[BRIEF]:
Return every entry below word for word and leave out any picture.

[SOURCE DATA]:
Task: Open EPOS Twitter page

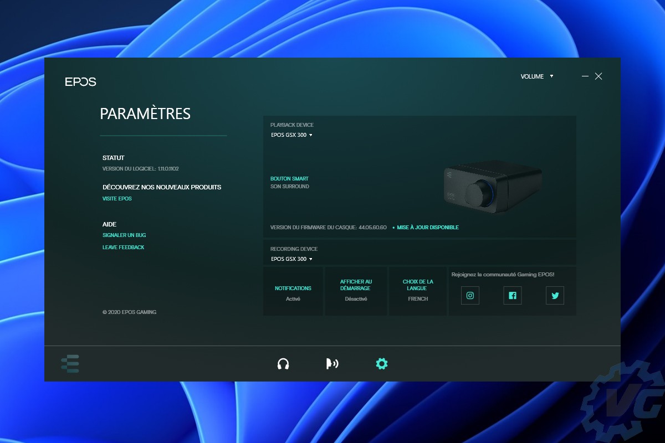Action: coord(555,295)
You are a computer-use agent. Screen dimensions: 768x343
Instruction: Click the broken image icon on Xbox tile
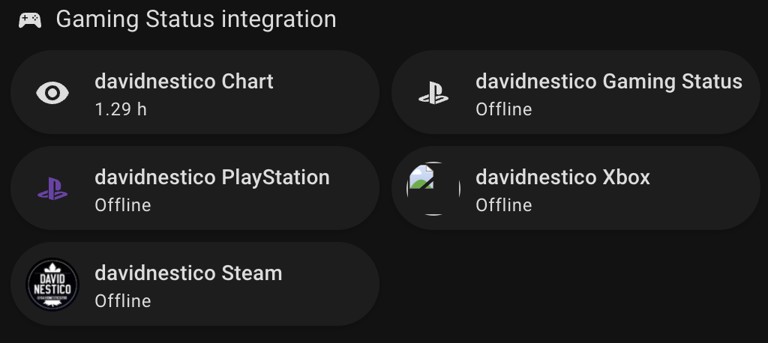[x=434, y=189]
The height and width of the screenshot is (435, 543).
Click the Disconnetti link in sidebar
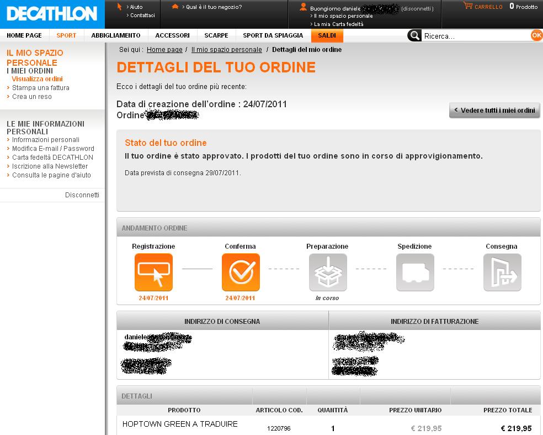click(82, 195)
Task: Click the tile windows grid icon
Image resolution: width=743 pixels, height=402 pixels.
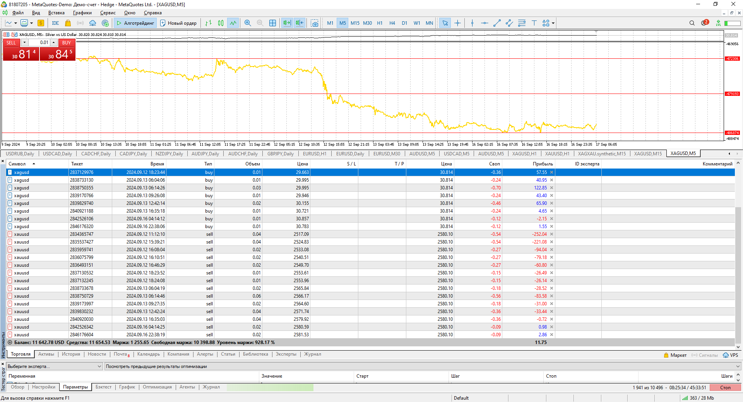Action: point(272,23)
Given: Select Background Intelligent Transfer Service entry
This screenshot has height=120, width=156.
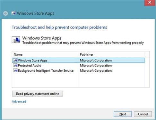Looking at the screenshot, I should [x=78, y=70].
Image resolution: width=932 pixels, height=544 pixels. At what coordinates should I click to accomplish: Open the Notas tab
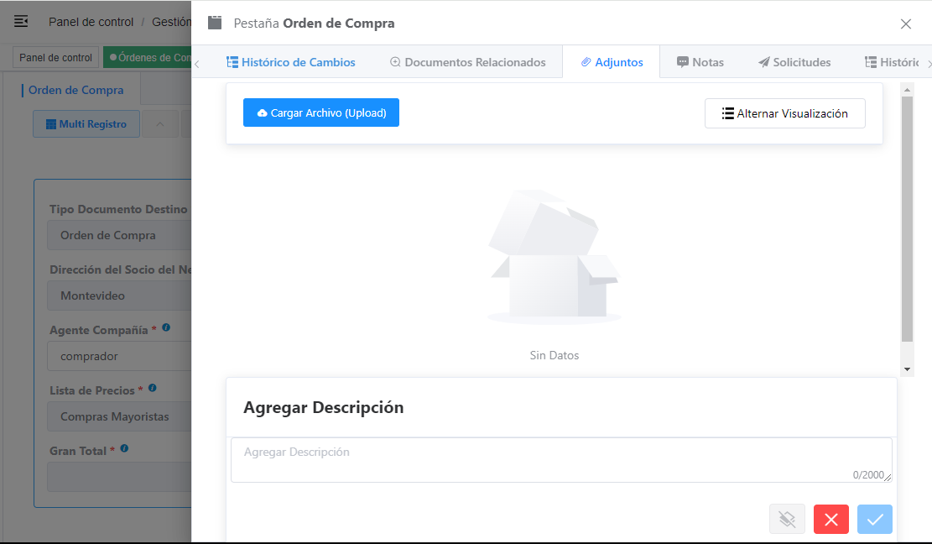coord(700,62)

[RESULT OF THE EXERCISE]:
Task: Open EPOS Twitter page

Action: coord(555,295)
You are a computer-use agent. Screen dimensions: 768x343
Instruction: Click the broken image icon on Xbox tile
[x=434, y=189]
The height and width of the screenshot is (435, 543).
Click the Disconnetti link in sidebar
click(82, 195)
Task: Click the tile windows grid icon
Image resolution: width=743 pixels, height=402 pixels.
Action: point(272,23)
Given: Select Background Intelligent Transfer Service entry
This screenshot has height=120, width=156.
Looking at the screenshot, I should [x=78, y=70].
Image resolution: width=932 pixels, height=544 pixels. At what coordinates should I click to accomplish: Open the Notas tab
coord(700,62)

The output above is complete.